Republicans say they want lower deficits — in fact, they have pledged to balance the budget (that is, no deficit at all) within seven or 10 years. But they have not laid out any plausible mathematical path for arriving at that destination. They promise to cut “wasteful spending” ... but can’t agree on what counts as “waste.”
Some Republican House members want to cut military spending, which both House Speaker Kevin McCarthy (Calif.) and Rep. Jim Jordan (Ohio) have indicated they’re on board with. But others, including influential House Appropriations Chairwoman Kay Granger (Tex.), have said defense spending cuts are definitely not on the table.
“We’ve got to get spending under control, but we are not going to do it on the backs of our troops and our military,” Rep. Michael Waltz (R-Fla.) said.
Instead, Waltz said, Republicans should focus on “entitlements programs,” jargon for mandatory spending programs including Social Security and Medicare. These programs are in long-term fiscal trouble, given demographic trends.

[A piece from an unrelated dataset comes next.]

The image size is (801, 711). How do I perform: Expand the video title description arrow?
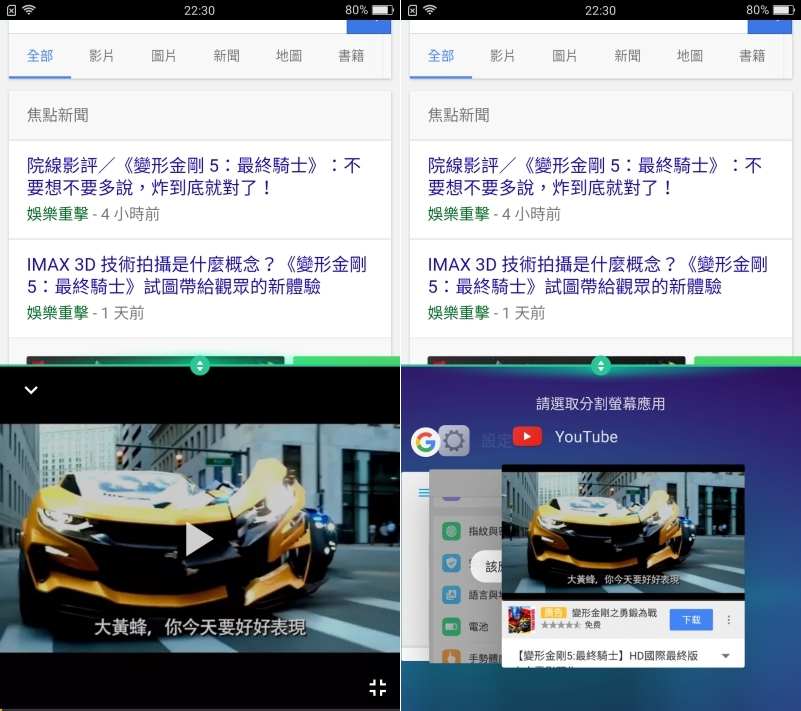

Yet the popularity of these benefits has long made proposals to revamp them a third rail.
Understandably, then, other influential Republicans have disqualified entitlements from consideration for cuts.

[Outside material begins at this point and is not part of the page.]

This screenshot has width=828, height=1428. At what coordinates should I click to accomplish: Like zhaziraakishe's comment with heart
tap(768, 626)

On Sunday, when asked to name “one thing you’re ready to put on the table as a spending cut that you think both parties can accept,” Rep. Nancy Mace (R-S.C.) instead stated things she wouldn’t put on the table. “Well, obviously no cuts to Medicare or Medicaid or Social Security,” she said. “That’s a nonstarter for either side.” Former president Donald Trump apparently agrees.
Of course, deficits could be narrowed by focusing on the other side of the ledger — that is, by increasing tax revenue. But Republicans have ruled that out, too.
So what options are left?
McCarthy, for his part, has proposed “eliminat[ing] all the money spent on ‘wokeism.’ ” (How big is the official “wokeism” line item? TBD.) But more broadly, once you reject any trims to entitlements or defense spending and bake in the cost of the GOP’s proposed tax cuts, you’re left with a roughly $20 trillion hole in budgets over the next decade.
Closing that gap would require eliminating nearly all other domestic spending, as the Tax Policy Center’s Howard Gleckman recently noted. That means axing border protection, air-traffic control, farm subsidies, infrastructure and many other categories that both voters and elected officials hold dear.
Republicans don’t seem so seem keen on cutting those things, either.
In short, virtually every possible avenue available for reducing the deficit would be unpopular. Which probably explains why supposedly fiscally conservative Republicans chose not to take them when they controlled both houses of Congress during Trump’s presidency.
The White House is expected to release a detailed budget by early March, building upon budgets it has released previously. Beyond a vague strategy document from last summer and the cacophony of contradictory comments from House leaders, Republicans still lack a formal counterproposal.
But even if McCarthy managed to whip something up: Who in their right mind would trust the rest of his caucus to stand by it?